How long will it take to explore the site?

A quick visit to the Acropolis, without a guide, can be completed in about an hour. If you’re a history or architecture buff then you’ll probably want to linger a little longer, but you’ll still probably finish your visit within 2 hours - most guided tours also take between 1 and 2 hours. If you’re planning to combine your visit with a trip to the Acropolis Museum (which is highly recommended, since you’ll get to see the original sculptures up close) then you should plan to spend an entire morning or afternoon between the two sites, possibly longer. Read more.

General Information

Opening Hours:

During the summer months, the archaeological sites are open daily from 8 am to 7 pm. During the winter months, the sites are open from 8 am to 5 pm.

In the summer, the Acropolis Museum is open from 8 am until 4 pm on Mondays, from 8 am to 10 pm on Fridays, and from 8 am to 8 pm on all other days.

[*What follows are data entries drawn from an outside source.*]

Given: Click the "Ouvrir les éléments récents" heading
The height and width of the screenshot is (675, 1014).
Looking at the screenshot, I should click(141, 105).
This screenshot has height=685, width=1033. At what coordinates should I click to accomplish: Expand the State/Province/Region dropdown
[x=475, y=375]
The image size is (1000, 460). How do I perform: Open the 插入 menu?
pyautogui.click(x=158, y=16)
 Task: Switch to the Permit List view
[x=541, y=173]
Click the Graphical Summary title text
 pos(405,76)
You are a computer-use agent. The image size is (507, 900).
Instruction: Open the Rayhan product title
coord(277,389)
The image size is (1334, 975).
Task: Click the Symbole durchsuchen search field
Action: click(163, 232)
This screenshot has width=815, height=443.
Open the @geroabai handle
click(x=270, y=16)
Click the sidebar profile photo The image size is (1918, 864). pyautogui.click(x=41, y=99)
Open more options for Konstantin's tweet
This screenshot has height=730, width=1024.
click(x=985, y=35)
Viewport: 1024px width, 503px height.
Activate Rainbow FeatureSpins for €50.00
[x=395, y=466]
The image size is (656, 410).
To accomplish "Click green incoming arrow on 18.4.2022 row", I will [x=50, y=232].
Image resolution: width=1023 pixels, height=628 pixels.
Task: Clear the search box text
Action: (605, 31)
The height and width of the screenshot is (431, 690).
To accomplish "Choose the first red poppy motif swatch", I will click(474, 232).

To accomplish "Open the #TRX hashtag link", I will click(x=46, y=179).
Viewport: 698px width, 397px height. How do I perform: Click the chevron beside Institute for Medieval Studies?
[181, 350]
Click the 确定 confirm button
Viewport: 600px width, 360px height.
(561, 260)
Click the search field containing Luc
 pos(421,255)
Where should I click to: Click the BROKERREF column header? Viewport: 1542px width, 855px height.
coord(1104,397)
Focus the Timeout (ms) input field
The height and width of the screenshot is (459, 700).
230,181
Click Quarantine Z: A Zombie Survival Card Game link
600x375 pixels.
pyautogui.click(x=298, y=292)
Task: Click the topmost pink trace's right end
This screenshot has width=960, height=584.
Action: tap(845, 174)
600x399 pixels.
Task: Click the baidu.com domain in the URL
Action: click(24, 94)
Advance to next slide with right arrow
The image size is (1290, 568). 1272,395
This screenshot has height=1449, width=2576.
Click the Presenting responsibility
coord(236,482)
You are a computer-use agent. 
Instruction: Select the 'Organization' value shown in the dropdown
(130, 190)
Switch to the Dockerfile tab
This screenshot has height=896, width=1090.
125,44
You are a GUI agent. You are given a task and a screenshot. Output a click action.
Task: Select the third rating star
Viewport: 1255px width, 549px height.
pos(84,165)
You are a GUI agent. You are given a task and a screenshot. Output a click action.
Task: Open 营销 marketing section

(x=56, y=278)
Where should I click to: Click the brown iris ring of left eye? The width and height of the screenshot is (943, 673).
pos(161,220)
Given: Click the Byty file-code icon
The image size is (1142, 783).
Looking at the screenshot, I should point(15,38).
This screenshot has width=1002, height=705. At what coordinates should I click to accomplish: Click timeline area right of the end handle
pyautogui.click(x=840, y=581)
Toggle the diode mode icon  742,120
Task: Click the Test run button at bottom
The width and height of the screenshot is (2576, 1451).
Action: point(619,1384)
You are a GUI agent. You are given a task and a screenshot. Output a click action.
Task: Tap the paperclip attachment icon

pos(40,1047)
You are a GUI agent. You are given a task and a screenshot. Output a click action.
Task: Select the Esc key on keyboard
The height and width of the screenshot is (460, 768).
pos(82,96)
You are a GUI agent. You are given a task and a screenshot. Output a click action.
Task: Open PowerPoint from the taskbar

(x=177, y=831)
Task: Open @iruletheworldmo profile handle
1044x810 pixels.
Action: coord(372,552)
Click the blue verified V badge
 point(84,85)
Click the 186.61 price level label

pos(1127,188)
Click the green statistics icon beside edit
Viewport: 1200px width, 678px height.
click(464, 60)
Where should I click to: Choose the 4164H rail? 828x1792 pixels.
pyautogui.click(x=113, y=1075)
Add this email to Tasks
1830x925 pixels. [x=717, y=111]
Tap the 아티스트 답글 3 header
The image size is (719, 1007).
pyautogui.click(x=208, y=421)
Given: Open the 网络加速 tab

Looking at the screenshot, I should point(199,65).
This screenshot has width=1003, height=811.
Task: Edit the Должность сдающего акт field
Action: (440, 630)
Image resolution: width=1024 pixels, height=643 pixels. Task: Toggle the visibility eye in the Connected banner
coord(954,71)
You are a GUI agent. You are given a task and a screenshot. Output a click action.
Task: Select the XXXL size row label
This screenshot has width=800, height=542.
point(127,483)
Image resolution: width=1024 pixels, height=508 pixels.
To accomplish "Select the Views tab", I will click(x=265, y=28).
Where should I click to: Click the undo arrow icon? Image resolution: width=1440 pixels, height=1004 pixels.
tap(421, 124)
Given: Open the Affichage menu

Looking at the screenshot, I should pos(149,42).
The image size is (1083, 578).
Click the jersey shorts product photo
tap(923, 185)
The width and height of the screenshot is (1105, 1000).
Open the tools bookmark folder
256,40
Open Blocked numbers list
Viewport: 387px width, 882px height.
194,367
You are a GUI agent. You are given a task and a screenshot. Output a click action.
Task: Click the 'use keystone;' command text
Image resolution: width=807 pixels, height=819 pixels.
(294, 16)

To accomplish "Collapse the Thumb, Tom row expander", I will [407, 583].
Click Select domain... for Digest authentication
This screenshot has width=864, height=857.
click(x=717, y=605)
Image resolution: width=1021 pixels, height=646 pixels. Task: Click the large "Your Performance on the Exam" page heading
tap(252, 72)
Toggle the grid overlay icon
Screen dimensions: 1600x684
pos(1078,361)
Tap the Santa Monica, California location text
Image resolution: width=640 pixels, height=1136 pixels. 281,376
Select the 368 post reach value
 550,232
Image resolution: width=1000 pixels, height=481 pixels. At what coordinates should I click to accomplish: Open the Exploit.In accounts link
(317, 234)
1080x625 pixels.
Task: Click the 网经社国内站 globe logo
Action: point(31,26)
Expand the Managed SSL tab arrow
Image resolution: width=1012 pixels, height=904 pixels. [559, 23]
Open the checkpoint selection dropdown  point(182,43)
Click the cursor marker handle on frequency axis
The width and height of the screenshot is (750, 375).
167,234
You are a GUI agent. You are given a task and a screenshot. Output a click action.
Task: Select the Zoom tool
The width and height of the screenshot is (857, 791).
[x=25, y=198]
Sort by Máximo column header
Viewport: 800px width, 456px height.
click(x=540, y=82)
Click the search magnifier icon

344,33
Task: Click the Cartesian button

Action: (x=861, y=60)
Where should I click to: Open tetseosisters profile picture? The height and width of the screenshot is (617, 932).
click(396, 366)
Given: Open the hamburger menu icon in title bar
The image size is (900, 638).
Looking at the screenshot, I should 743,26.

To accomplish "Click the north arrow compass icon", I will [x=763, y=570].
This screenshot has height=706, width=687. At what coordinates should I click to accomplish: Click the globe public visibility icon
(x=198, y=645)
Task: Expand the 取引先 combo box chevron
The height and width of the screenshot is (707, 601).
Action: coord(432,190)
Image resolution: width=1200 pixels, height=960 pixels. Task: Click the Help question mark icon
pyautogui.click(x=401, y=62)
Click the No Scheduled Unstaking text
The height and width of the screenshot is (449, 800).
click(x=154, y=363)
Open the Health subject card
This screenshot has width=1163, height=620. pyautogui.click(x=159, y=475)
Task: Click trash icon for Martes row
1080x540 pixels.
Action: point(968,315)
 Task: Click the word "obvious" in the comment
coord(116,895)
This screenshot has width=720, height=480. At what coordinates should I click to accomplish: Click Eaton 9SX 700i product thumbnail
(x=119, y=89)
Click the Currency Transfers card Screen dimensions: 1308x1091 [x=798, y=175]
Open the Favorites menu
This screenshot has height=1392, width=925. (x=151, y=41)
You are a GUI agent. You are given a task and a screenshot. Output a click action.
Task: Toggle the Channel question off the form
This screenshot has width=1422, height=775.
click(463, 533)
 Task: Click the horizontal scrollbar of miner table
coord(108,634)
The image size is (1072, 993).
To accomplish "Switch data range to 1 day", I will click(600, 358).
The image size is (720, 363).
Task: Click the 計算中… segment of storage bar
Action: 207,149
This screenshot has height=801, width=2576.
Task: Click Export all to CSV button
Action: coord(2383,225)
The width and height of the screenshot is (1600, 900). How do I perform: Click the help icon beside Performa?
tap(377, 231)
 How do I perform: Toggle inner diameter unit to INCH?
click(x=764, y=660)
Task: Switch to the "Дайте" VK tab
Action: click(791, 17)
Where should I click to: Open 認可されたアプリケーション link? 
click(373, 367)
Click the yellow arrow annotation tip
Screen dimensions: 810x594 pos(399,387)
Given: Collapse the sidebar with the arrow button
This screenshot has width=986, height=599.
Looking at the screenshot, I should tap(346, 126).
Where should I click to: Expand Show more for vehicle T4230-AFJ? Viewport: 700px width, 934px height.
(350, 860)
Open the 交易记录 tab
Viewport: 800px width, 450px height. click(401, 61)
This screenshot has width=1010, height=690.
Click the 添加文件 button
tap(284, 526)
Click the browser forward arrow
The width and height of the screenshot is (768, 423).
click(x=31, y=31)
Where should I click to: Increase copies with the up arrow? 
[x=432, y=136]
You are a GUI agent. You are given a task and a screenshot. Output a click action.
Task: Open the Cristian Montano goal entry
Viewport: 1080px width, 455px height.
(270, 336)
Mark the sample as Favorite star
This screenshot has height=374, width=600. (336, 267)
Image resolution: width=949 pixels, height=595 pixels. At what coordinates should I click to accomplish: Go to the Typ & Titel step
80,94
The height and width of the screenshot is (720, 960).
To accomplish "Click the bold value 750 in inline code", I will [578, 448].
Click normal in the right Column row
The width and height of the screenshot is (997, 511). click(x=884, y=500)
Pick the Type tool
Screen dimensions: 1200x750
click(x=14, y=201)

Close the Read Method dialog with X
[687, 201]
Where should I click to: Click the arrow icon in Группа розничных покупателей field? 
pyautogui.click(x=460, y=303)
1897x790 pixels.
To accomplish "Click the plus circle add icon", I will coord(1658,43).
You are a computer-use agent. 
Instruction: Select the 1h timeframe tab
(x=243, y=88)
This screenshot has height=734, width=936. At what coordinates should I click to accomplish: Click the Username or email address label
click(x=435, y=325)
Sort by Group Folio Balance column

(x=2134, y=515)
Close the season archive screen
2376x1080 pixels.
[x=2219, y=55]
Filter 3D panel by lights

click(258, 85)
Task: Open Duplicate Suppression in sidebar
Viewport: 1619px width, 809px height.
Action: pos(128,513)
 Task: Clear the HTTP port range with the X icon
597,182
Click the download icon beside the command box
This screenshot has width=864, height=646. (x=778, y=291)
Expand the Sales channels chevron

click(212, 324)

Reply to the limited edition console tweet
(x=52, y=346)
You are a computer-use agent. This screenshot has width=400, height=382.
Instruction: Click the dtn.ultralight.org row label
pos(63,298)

In winter, the museum is open from 9 am to 5 pm from Monday to Thursday, from 9 am to 10 pm on Fridays, and from 9 am to 8 pm on Saturdays and Sundays.


Acropolis and Parthenon (Archaeological Area)
Acropolis Hill
10555 Athens


During summer (from April until the end of October) tickets for the Acropolis archaeological sites cost €20 per adult and €10 for children, students, and visitors over the age of 65. During the winter months (November until the end of March) adult tickets cost €10 and €5 for reduced entry tickets.

During summer, tickets for the Acropolis Museum cost €10 for adults and €5 for children, students, and visitors over the age of 65. During winter, tickets cost €5 for adults and €3 for reduced entry tickets. EU citizens aged 18 and under, or children under the age of 5 from non-EU countries, can enter free of charge.

How to get there:

The metro station Akropoli (metro line 2) is at the beginning of several paths which take visitors to the top of the Acropolis. The paths are relatively steep, an elevator is available for visitors with mobility problems.